No, the business started to make losses, the company sold the business to a company that stripped it down, we all got laidoff, and the operations director who organized the selling of our business line got promoted to vice president.


QuoteOriginally posted by Serkevan Quote
At this point all of my friends and I assume that the best we'll get as a retirement pension is gonna be a pat on the back.

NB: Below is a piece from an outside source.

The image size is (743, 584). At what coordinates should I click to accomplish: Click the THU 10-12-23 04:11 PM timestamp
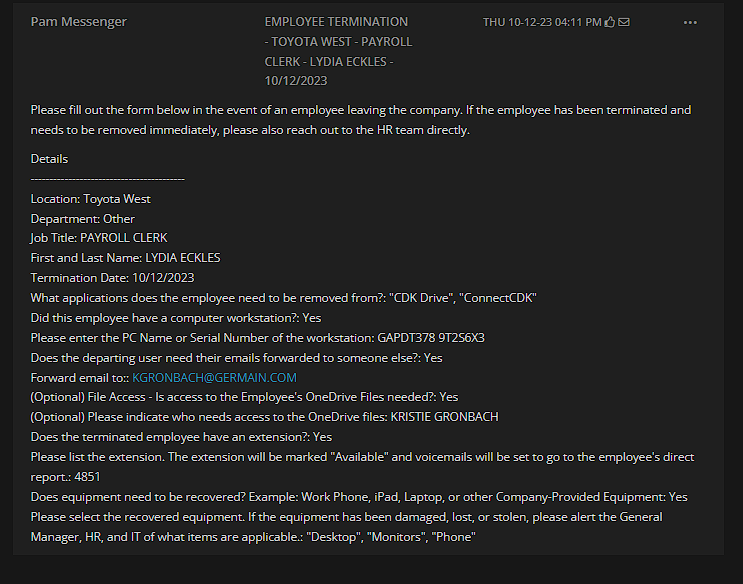[542, 22]
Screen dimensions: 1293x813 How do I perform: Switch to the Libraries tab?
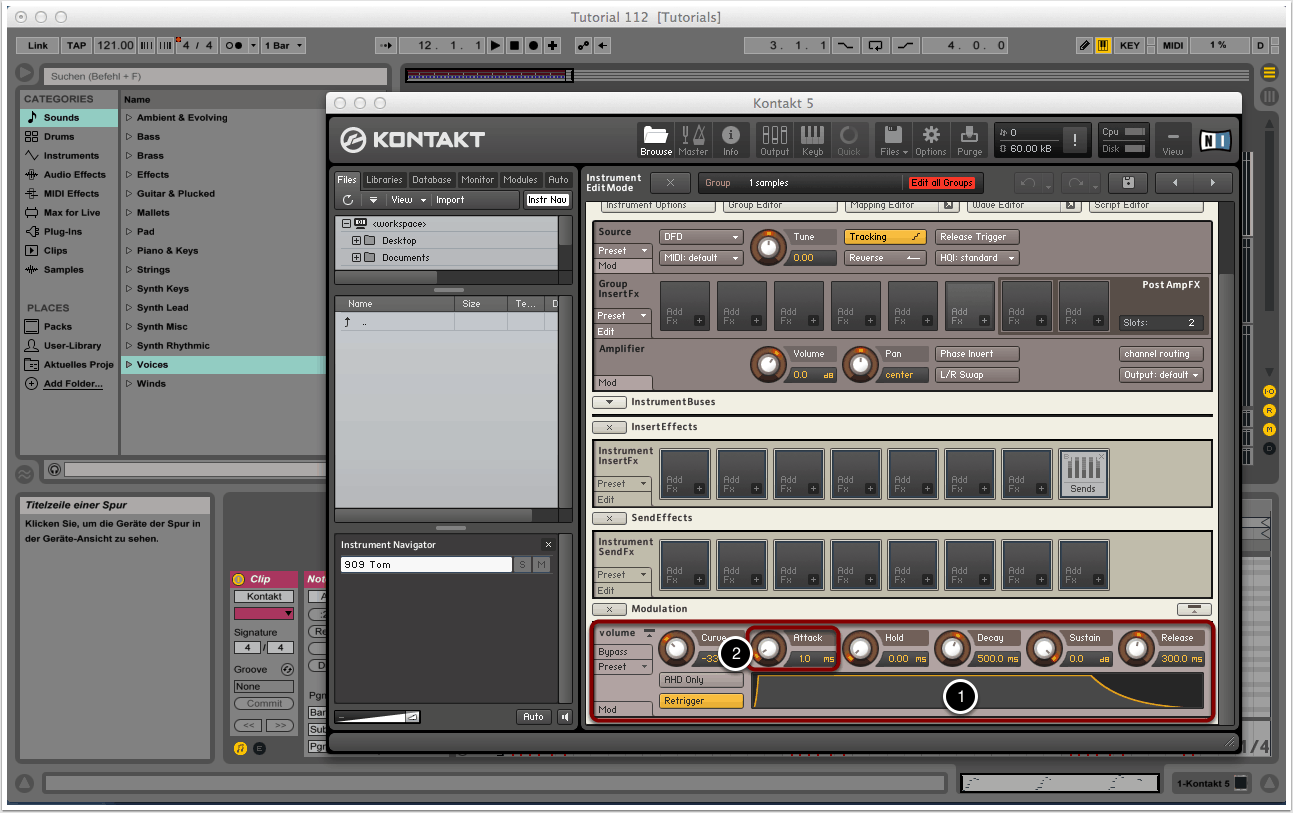pos(384,180)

What's happening in EU is that governments gradually push the age of retirement further based on life expectancy and economic figures etc. At the same time, private businesses of the technology sectors have lowered their target average age of employees and that's not public data, they won't tell you the hidden agenda when they hire you... (in the tech industry they target between 35 years old average, in IT it's even lower), which means currently about 80% to 90% of engineers and PdD workforce don't make it after 55 years old and if you did a PhD finished your studies at 28, you can never fulfill your condition of 40+ years of retirement contribution and if you get laid off after 50, good luck to find a new job in your profession. Nobody tell this to student who enroll in graduate and post grad studies otherwise they may decide to do other careers. Currently , the best option of a post grade student is to manage to get hired by a large public research organization and I wouldn't recommend to apply for jobs in the private sector, way too unstable and short lived and the risk factor is definitely not included as risk premium in compensation packages.

Last edited by biz-engineer; 07-29-2021 at 05:10 AM.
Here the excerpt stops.